▶ _Records for this exercise_
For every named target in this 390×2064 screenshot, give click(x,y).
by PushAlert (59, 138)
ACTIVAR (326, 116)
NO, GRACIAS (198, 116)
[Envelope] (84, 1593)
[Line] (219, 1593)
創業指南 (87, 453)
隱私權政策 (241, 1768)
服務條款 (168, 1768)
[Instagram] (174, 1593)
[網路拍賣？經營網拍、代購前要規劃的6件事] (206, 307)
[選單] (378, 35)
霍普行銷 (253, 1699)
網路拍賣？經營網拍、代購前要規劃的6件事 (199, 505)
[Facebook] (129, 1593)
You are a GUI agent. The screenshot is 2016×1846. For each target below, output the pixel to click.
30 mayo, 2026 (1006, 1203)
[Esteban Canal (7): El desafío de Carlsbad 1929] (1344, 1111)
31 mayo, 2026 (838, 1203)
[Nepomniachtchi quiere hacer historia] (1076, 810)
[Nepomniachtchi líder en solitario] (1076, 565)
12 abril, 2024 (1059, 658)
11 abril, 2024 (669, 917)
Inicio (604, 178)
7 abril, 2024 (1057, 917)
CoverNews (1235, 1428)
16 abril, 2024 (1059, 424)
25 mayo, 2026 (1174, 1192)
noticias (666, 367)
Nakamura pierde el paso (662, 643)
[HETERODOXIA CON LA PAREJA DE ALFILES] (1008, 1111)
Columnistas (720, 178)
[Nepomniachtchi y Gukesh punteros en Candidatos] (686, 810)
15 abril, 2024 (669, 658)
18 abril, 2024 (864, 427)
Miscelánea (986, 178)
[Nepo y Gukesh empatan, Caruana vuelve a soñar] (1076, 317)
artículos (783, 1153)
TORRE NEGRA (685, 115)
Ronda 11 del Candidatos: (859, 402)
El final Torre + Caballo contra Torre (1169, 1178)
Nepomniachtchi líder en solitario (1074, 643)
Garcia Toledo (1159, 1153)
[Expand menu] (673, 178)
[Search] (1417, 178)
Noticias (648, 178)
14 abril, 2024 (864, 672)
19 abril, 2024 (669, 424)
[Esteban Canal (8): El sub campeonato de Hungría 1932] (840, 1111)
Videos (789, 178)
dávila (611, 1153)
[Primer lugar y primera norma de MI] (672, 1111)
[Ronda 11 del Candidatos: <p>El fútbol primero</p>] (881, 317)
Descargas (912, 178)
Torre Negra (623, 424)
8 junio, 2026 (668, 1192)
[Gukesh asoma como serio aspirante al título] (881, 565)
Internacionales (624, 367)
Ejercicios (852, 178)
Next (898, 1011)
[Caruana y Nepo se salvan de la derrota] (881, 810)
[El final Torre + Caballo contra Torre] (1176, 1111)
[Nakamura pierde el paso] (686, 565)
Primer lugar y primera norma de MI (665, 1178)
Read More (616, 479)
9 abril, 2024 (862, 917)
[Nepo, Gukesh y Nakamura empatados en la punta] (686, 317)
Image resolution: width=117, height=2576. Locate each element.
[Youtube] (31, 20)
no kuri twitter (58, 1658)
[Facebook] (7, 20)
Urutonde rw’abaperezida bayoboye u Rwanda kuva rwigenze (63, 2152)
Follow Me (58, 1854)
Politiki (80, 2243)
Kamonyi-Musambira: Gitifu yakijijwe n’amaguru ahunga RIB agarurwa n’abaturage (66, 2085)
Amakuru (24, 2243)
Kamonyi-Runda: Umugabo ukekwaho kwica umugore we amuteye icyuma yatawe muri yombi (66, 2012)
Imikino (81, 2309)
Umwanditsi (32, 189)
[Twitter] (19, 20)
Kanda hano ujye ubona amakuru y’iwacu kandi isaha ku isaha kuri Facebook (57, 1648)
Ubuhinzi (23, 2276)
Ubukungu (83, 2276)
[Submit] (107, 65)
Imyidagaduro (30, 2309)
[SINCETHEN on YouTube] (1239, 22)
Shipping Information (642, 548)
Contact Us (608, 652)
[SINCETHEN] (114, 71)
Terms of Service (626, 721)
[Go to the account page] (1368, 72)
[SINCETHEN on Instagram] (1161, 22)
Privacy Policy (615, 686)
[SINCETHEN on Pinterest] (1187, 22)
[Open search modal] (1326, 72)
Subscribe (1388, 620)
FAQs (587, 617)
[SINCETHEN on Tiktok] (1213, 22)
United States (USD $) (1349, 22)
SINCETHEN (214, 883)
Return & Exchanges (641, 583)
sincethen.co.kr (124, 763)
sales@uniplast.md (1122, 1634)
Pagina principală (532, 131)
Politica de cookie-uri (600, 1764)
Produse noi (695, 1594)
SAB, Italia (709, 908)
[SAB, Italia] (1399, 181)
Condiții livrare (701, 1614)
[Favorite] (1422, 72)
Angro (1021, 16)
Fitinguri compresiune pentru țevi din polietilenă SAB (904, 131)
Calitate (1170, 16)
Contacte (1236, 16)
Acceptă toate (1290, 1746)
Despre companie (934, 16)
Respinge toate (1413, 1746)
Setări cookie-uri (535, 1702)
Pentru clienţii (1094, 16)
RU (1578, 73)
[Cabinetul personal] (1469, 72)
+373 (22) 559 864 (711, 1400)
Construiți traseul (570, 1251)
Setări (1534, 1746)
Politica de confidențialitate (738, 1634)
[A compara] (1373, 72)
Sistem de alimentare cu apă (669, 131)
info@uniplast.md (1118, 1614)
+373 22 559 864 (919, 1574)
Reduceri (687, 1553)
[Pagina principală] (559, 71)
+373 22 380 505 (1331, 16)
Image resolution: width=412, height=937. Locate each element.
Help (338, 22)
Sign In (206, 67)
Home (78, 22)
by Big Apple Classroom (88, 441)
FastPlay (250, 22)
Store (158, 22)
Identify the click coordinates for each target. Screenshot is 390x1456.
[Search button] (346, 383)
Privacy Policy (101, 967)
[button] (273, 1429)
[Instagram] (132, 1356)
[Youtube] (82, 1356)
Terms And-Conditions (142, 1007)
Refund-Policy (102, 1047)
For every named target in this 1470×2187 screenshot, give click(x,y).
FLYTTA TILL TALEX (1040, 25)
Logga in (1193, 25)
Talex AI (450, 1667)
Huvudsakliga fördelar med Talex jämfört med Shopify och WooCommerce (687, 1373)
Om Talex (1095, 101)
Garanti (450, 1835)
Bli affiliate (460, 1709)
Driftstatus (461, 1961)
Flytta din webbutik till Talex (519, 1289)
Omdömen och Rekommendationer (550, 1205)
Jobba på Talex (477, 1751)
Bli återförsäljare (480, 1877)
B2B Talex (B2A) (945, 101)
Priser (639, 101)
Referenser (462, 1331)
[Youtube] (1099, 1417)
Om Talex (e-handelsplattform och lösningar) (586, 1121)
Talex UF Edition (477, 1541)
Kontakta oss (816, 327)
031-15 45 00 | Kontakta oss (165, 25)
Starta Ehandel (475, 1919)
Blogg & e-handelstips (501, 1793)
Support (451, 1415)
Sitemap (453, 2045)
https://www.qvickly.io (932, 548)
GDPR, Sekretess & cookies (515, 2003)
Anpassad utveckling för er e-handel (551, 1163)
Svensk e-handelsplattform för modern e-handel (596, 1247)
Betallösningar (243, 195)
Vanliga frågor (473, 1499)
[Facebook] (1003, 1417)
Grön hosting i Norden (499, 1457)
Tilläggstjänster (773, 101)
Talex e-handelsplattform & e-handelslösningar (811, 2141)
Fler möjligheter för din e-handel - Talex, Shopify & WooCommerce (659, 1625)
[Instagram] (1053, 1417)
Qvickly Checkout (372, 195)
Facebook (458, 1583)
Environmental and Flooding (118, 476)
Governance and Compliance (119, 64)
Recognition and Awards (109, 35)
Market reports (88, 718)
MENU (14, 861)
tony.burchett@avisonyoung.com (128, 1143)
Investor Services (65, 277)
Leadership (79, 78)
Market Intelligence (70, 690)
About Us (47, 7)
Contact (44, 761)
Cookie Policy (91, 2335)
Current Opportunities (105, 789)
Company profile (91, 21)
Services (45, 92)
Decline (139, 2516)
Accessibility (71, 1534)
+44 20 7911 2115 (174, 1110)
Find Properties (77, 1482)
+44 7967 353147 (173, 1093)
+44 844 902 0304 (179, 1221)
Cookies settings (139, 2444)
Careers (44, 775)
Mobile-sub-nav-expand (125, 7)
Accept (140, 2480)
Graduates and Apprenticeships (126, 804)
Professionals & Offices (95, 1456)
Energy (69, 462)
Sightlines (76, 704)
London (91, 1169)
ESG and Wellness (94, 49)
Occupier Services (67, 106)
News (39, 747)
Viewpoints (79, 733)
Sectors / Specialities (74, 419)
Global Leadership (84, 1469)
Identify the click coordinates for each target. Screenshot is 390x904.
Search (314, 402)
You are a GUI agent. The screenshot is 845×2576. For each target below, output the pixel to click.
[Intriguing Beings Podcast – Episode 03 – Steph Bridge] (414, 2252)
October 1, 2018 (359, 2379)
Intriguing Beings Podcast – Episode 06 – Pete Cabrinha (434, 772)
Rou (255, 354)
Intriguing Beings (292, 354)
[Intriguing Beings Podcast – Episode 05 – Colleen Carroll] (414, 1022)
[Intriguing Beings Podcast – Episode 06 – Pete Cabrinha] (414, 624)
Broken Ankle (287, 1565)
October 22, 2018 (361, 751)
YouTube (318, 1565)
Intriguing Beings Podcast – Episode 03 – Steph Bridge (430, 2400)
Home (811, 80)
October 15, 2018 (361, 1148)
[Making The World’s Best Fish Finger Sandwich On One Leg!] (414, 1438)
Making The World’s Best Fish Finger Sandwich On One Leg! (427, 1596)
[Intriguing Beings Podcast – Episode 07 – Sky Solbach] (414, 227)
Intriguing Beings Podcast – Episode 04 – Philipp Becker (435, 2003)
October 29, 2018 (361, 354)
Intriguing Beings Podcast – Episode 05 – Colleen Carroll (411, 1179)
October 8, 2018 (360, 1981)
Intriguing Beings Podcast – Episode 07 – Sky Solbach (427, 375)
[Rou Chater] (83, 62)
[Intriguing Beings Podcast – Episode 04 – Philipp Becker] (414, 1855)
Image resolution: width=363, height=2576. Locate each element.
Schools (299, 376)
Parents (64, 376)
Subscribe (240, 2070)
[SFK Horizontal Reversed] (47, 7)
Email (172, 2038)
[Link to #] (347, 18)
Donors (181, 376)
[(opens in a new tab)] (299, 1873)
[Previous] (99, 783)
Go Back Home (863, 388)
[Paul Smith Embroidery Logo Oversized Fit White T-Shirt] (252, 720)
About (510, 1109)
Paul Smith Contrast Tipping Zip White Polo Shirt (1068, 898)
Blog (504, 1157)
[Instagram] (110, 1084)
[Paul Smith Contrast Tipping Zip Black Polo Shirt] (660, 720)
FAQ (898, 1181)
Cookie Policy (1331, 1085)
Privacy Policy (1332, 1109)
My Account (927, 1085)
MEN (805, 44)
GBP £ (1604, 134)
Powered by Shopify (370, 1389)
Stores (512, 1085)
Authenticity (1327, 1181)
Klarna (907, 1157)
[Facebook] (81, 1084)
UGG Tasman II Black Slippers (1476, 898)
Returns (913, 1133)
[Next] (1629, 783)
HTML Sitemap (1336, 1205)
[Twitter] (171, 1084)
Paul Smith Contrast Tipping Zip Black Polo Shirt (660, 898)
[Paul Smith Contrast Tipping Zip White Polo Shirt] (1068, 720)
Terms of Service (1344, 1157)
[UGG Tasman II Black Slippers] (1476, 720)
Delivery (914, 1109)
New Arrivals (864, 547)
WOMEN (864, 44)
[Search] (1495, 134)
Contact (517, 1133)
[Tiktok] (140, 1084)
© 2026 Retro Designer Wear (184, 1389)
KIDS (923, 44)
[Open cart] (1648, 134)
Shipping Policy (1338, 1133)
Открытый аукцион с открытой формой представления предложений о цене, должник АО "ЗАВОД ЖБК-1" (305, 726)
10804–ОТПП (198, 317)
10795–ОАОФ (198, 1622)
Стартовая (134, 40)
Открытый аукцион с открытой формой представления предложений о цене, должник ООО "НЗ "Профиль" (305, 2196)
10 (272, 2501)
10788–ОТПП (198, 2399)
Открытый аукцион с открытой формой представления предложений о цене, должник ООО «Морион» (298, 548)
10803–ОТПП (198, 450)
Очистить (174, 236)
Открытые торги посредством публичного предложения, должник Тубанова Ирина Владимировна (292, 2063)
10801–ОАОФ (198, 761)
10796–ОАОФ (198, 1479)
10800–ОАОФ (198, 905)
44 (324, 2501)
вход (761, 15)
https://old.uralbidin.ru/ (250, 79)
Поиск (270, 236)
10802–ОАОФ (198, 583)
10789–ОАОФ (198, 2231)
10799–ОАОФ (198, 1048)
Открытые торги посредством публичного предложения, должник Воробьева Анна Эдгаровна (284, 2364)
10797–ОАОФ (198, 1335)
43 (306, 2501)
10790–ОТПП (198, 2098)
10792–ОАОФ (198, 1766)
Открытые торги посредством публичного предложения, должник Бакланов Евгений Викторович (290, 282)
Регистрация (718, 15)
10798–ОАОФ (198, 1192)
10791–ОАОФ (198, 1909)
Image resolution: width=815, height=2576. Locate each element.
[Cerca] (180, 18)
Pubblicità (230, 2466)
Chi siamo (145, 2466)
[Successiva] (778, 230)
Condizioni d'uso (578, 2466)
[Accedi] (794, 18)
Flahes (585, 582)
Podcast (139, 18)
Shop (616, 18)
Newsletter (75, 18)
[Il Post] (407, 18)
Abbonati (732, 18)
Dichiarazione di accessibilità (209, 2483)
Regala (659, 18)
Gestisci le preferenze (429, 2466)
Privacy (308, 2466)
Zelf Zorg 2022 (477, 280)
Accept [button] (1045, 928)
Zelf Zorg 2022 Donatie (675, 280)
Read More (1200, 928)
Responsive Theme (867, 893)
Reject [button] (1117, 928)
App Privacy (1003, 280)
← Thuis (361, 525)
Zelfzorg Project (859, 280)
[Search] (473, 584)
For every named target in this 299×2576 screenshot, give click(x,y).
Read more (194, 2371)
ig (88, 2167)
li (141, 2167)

▶ _Task directions_
Reproduce every line of the listing above in which the string "Privacy" appears.

▶ _Exercise solution_
Privacy Policy (615, 686)
Privacy Policy (101, 967)
Privacy Policy (1332, 1109)
Privacy (308, 2466)
App Privacy (1003, 280)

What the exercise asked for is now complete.